** START EXTRACT TO READ **

A Dive Into The World of Web.

#webdev #beginners

An Overview of The Web

The Web is an Internet-based distributed information system. And since, there is no central control or administration for the Web hence anyone can potentially put material on the web and can retrieve information from it. The Web is the most widely used internet services, among Electronic Mail, File Transfer Protocol (FTP), Chat Rooms, Mailing list, Instant Messaging, Chat, and News Groups.

Although as a user most of the things are abstracted away from us, we can still look at the nitty-gritty stuff.

What happens in a nutshell?

As soon as you enter say www.amazon.com, the game of requests and responses begin:

Finding the right address i.e., resolving what you entered (URL), Your computer needs to know the exact address to send a request to, i.e., the address of the webserver on which amazon is hosted.
A Request is sent to the server of the website.
The response of the server is parsed i.e., the webserver sends the web page back to your web browser.
The page is rendered and displayed and voilà you have the information you needed right away.

Before we dig deep into these steps, first we must get familiar with some major web components. A basic understanding of all of these components and how they work together lays a good foundation to dive into the world of the Web.

Networks: The local-area network and the wide-area networks connecting computers world-wide forming the Internet.
Clients and Servers: Generally all the machines connected to the web are called clients and servers.
- Clients are the typical web user's internet-connected devices (for example, your computer connected to your Wi-Fi, or your phone connected to your mobile network) and web-accessing software available on those devices (A web browser such as Firefox or Chrome is an HTTP client, it runs on your computer to access Web servers on any Internet hosts).
- Servers are special computers that store webpages, sites, or apps. When a client device wants to access a web-page, a copy of the web-page is downloaded from the server onto the client machine to be displayed in the user's web browser.

** END EXTRACT TO READ **
** START MATERIAL **

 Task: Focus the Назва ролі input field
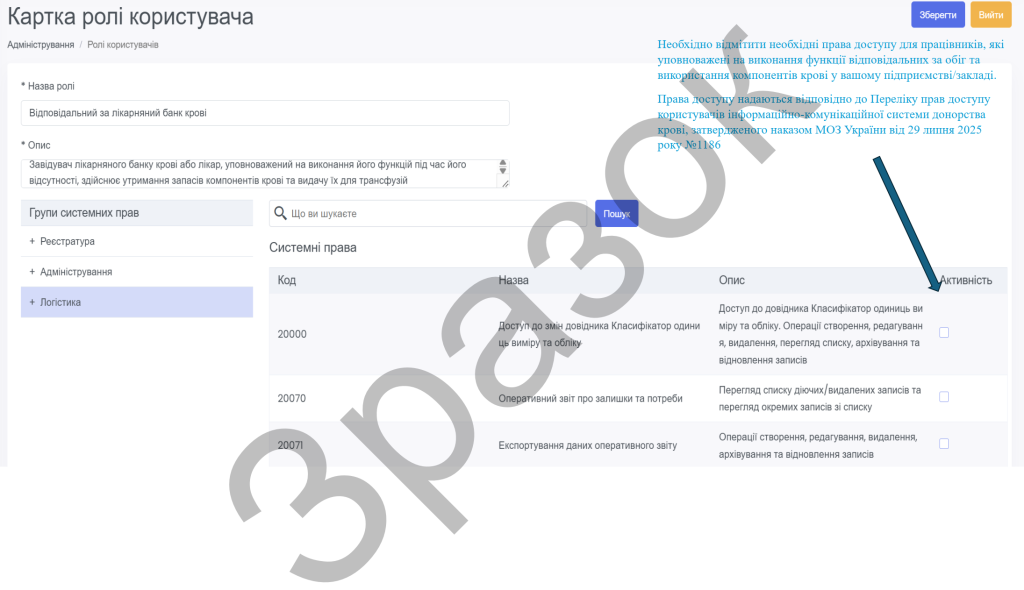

** END MATERIAL **

SET TASKS
[A] In the article on the Web, what do servers store?
[B] Please copy the article on the Web word for word from "A Dive Into" up to and including "the nitty-gritty stuff.".
[C] Besides the Web itself, which internet services does the article on the Web name?

ANSWERS FOR THIS EXERCISE
[A] Webpages, sites, or apps.

[B]
A Dive Into The World of Web.

#webdev #beginners

An Overview of The Web

The Web is an Internet-based distributed information system. And since, there is no central control or administration for the Web hence anyone can potentially put material on the web and can retrieve information from it. The Web is the most widely used internet services, among Electronic Mail, File Transfer Protocol (FTP), Chat Rooms, Mailing list, Instant Messaging, Chat, and News Groups.

Although as a user most of the things are abstracted away from us, we can still look at the nitty-gritty stuff.

[C]
- Electronic Mail
- File Transfer Protocol (FTP)
- Chat Rooms
- Mailing list
- Instant Messaging
- Chat
- News Groups